Link Biscuits: 25 August 2009

  • Tom Jacobs, Five Words in and You're Decided: "According to a paper recently published in the journal Psychological Science, the brain takes a mere quarter of a second to react to statements that contradict or challenge our ethical belief system. That nearly instantaneous neural response colors the way the rest of the sentence — and thus, the rest of the thought — is interpreted. ... 'The first word indicating that a statement clashes with the reader's value system elicits a very rapid and characteristic neural response,' the researchers write. They add that 'strong disagreement rapidly influences the ongoing analysis of meaning.'"
  • Pascal-Emmanuel Gobry, Free Markets and Government Intervention: "I am a fierce proponent of free markets. Therefore I am a fierce proponent of government intervention in the market. Or, to put things less inflamatorily, one thing that often bothers me about US defenders of free markets is how easily they (and we) forget that free markets are created, maintained and curated by, well, the government.

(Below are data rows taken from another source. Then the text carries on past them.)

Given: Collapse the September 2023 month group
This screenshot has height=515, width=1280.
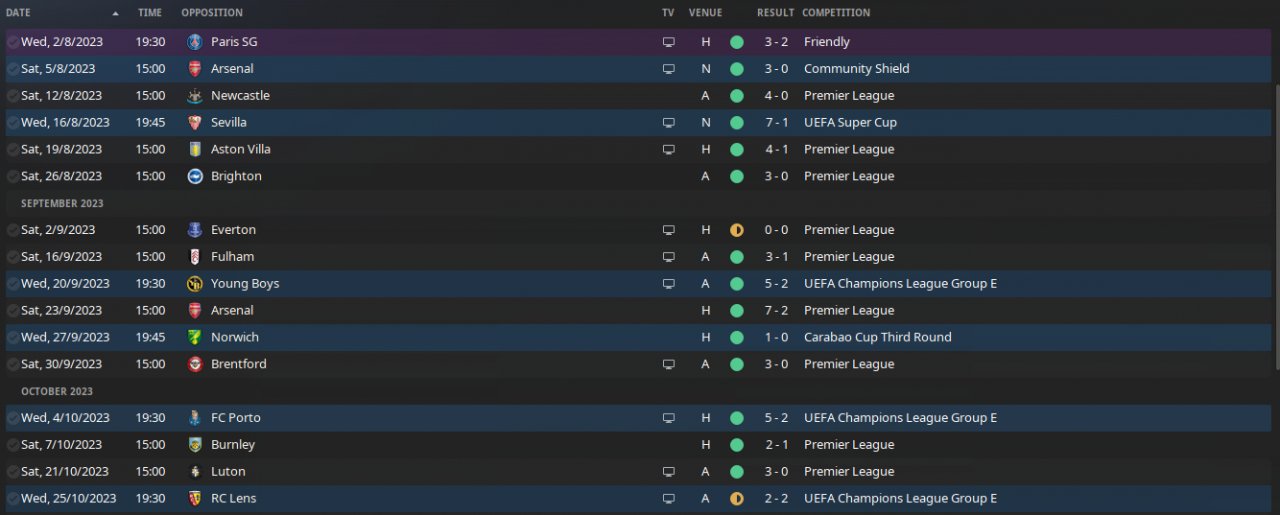Looking at the screenshot, I should point(62,203).
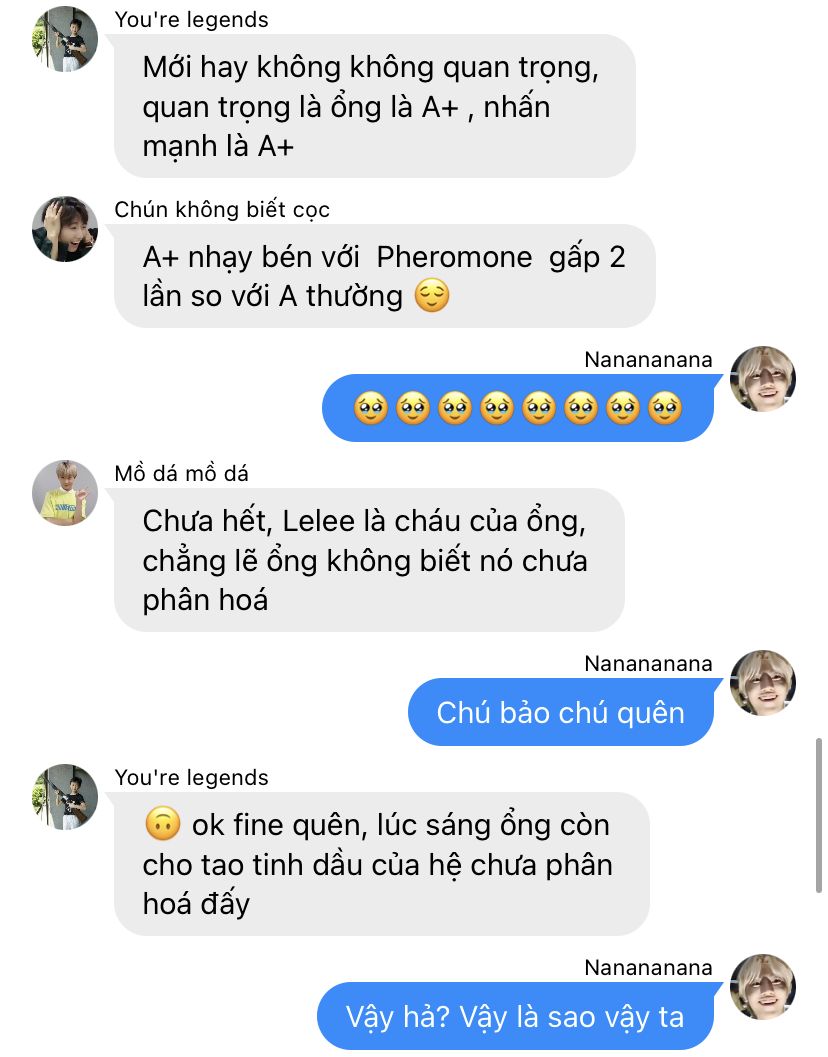Open Mồ dá mồ dá's avatar photo
Screen dimensions: 828x1057
tap(65, 493)
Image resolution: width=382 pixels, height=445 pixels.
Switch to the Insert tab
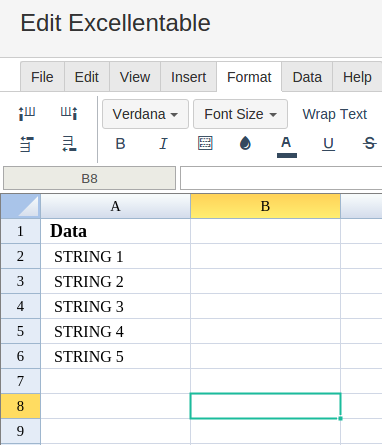pyautogui.click(x=189, y=77)
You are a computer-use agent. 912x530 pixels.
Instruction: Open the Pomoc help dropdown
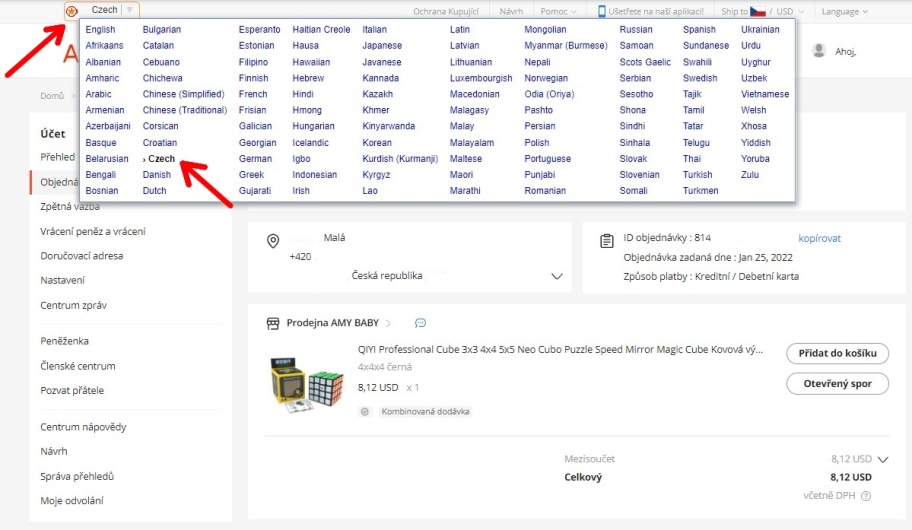(558, 12)
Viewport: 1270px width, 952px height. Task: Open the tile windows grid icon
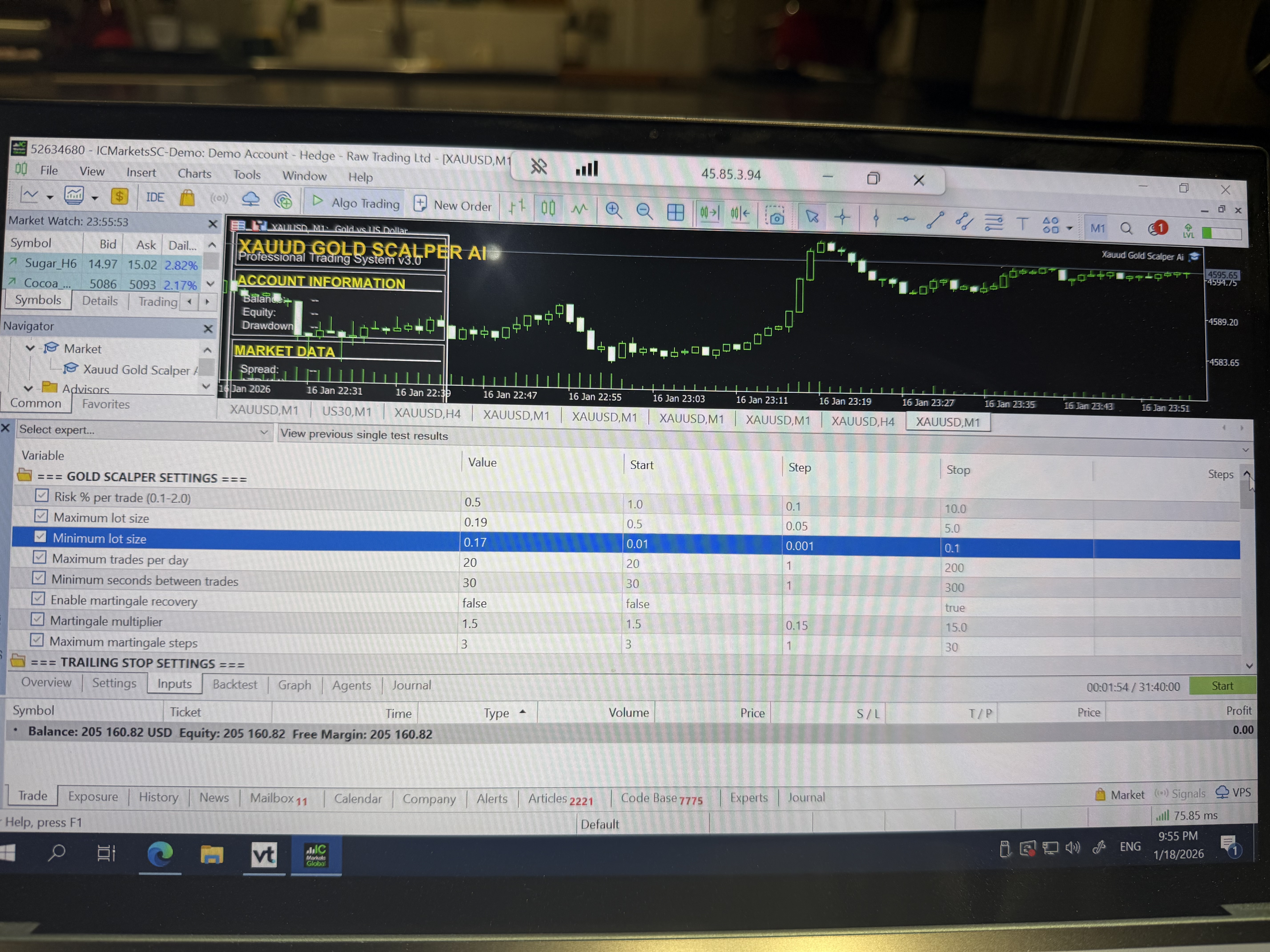675,212
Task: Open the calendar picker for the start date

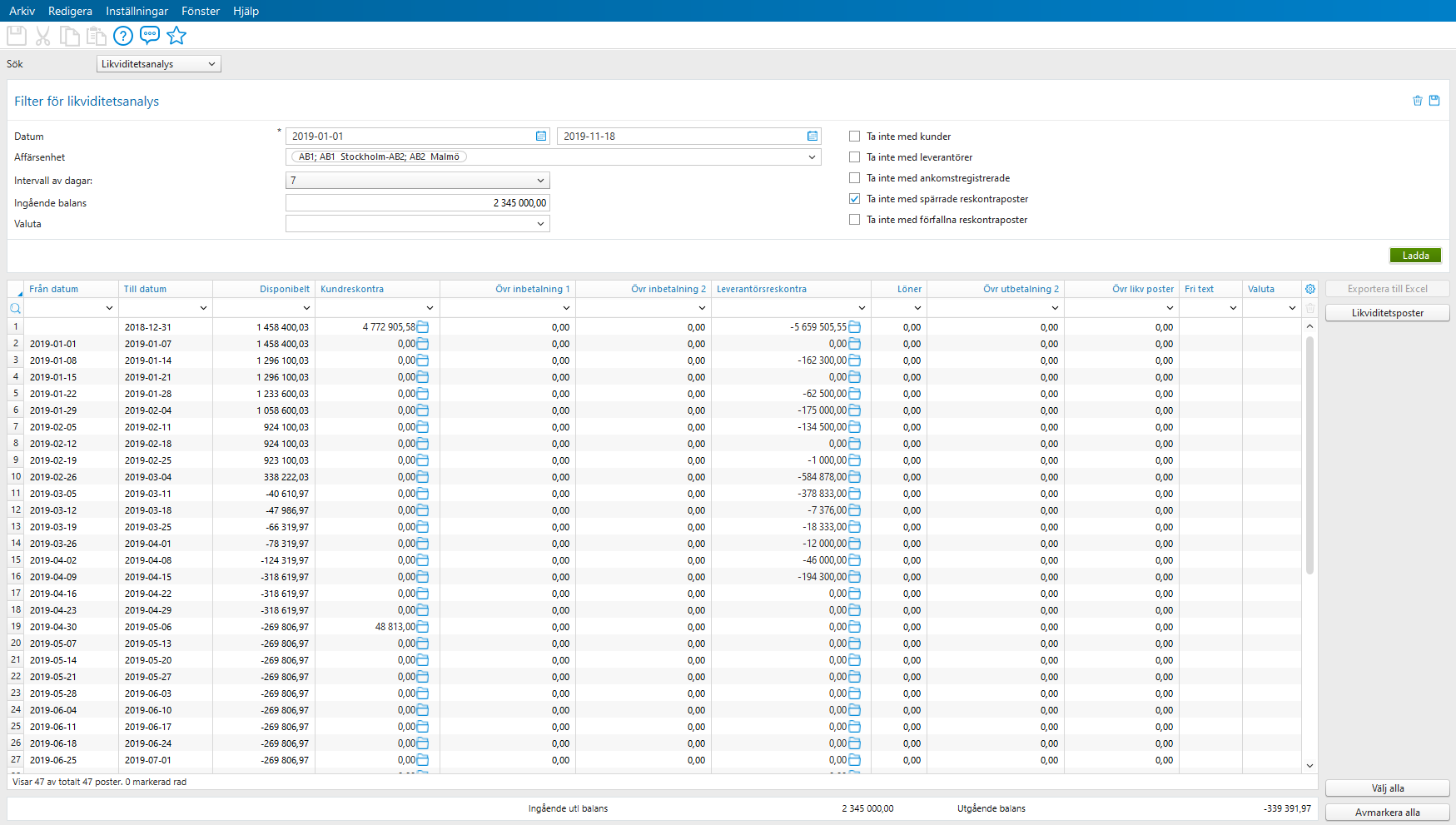Action: 541,136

Free market conservatives often behave as if free markets are like a state of nature in which ham-fisted government arrives after the fact and wrecks everything when, in fact, it is the opposite. In a state of nature, you have permanent war. Traders and entrepreneurs can only exist once you have a Leviathan to enforce things like private property, money and contracts — all things created and maintained by the State. The rules of the market are set by the State. And if the State doesn’t intervene — justly — in the markets, you cannot have a free market."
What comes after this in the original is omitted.